What does your “before bed” ritual look like? Some people settle down with a nice book or catch up on their favorite show before turning in for the night. Maybe all you need is a glass of water or some warm milk and you’re ready to start making Zzz’s.
Well, believe it or not, a good night’s sleep has less to do with the hour before bedtime and more to do with the light you are exposed to throughout the day.
Something called your “circadian rhythm” dictates the best time for your body to be awake and asleep. According to Psychology Today, the circadian rhythm is “a cycle that tells our bodies when to sleep, rise, eat—regulating many physiological processes.” Much of that rhythm can be attributed to the cycles of day and night, and the light you encounter during those times. When the sun starts to rise, you start to rise. During the middle of the day, you are up and active. In the evening, you begin to settle down and get sleepy. You can thank the natural light from the sun for making you feel that way.
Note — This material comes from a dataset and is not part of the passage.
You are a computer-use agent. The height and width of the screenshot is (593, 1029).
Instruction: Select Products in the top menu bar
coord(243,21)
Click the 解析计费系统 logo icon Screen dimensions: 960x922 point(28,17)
Changing Rhythm with Light
However, over the course of centuries, humans’ circadian rhythms have gradually changed. With the introduction of artificial lights, we have changed the way our bodies feel during different parts of the day. With natural light, you start with large concentrations of blue light to wake you up, ease into less blue light throughout the afternoon, transition into reddish light by late afternoon or evening, and lay down to sleep when darkness hits.
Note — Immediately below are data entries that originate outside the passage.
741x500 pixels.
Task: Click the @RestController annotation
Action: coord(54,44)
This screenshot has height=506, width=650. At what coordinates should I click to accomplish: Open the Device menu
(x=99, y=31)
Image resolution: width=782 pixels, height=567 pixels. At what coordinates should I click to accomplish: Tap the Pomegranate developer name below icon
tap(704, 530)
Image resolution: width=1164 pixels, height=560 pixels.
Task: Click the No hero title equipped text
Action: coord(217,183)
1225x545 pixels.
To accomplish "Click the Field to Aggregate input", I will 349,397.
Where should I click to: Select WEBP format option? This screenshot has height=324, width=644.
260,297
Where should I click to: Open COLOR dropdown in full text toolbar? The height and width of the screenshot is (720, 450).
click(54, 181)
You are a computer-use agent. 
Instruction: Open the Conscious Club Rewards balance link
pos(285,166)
With artificial light, that schedule is not always accurate. You might be feeling tired in the middle of the day if you’re under dim incandescent lights. Staying awake in front of the blue glow of a television could make it harder for you to sleep at the end of the day. Overall, messing with your circadian rhythm can be detrimental to your health, cause depression, obesity, diabetes, and more. Thankfully, technology through LED is coming back around to help correct these issues.
How LED Lighting Can Help
LED lighting has reached the point where it not only is the most energy efficient lighting on the market, but the most versatile too. LED lighting can come in an incredible array of colors and hues to match your preference and fit with your circadian rhythm. Brighter LED bulbs with bluish tints can be set up around your home or office to wake you up and keep you alert in the middle of the day, when you most naturally should be. Warm LED lights, which match your typical incandescent bulbs, can be used in your bedrooms or living rooms to properly simulate late afternoon or evening, helping you wind down at the end of the day.
What Else Can I Do?
There are other steps you can take, without using LED lighting, to more properly follow your circadian rhythm.
Try keeping your phone away from you and not watching television too close to getting into bed as the bright blueish lights from both can make it difficult to fall asleep.
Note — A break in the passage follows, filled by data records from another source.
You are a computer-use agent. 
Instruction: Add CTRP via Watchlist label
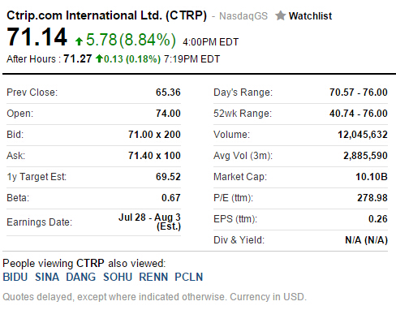[310, 16]
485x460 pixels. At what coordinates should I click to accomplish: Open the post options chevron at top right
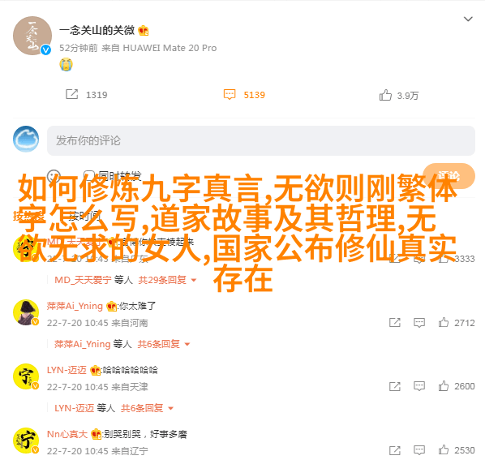tap(468, 19)
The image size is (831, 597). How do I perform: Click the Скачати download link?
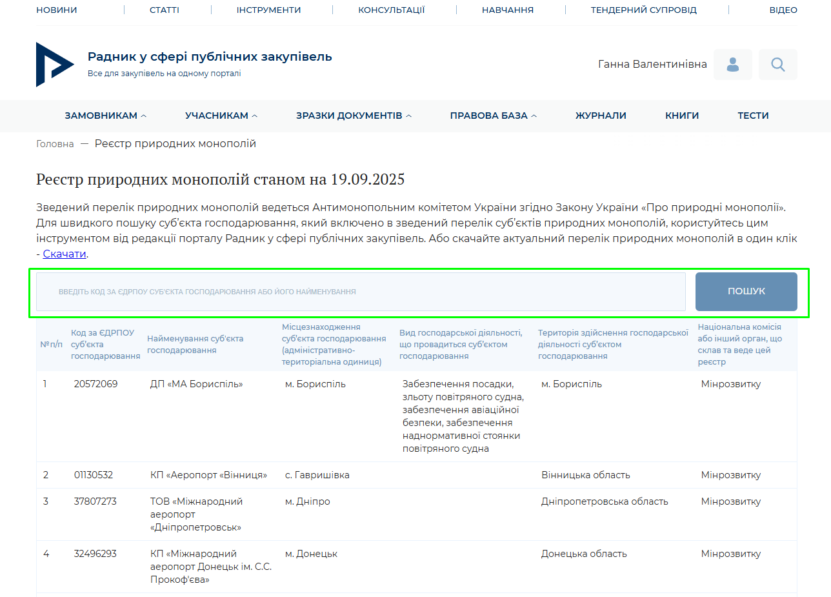[x=65, y=254]
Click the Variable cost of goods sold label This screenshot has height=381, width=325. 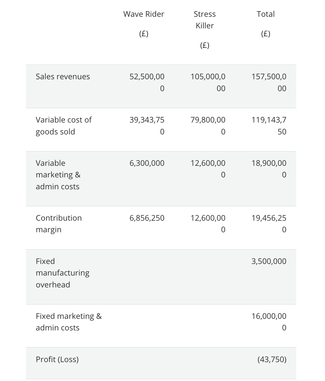pyautogui.click(x=63, y=126)
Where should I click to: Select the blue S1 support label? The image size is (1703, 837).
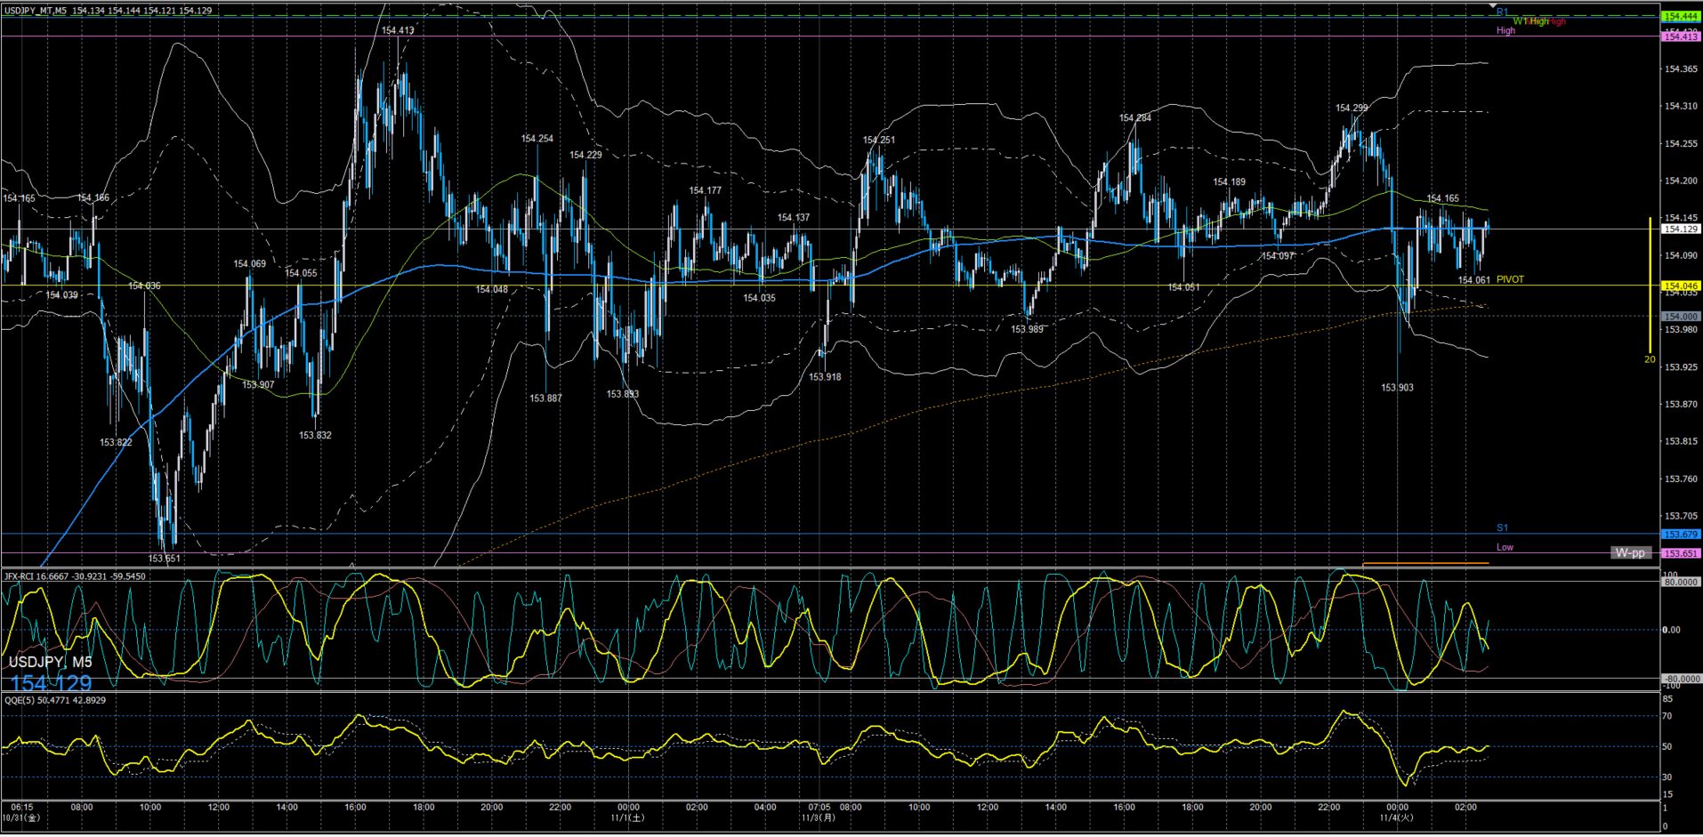[1502, 527]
Some smart phones also include a “blue light filter” in settings, so you can continue to use your phone late at night and not worry about negatively affecting your circadian rhythm. Any chance you get let natural lighting guide your patterns. Allow sunlight to wake you up (if you don’t need to wake up early), and start to settle for the day when the sky begins to turn dark.
With not only the help of LED lighting, but by making some basic changes in your life, you can begin to adjust your circadian rhythm back to normal. You’ll find yourself waking up refreshed, staying alert during the day, having less trouble falling asleep at night, and being less at risk for certain conditions and sleep disorders. When it comes to improving your health, don’t mess around; change your life for the better!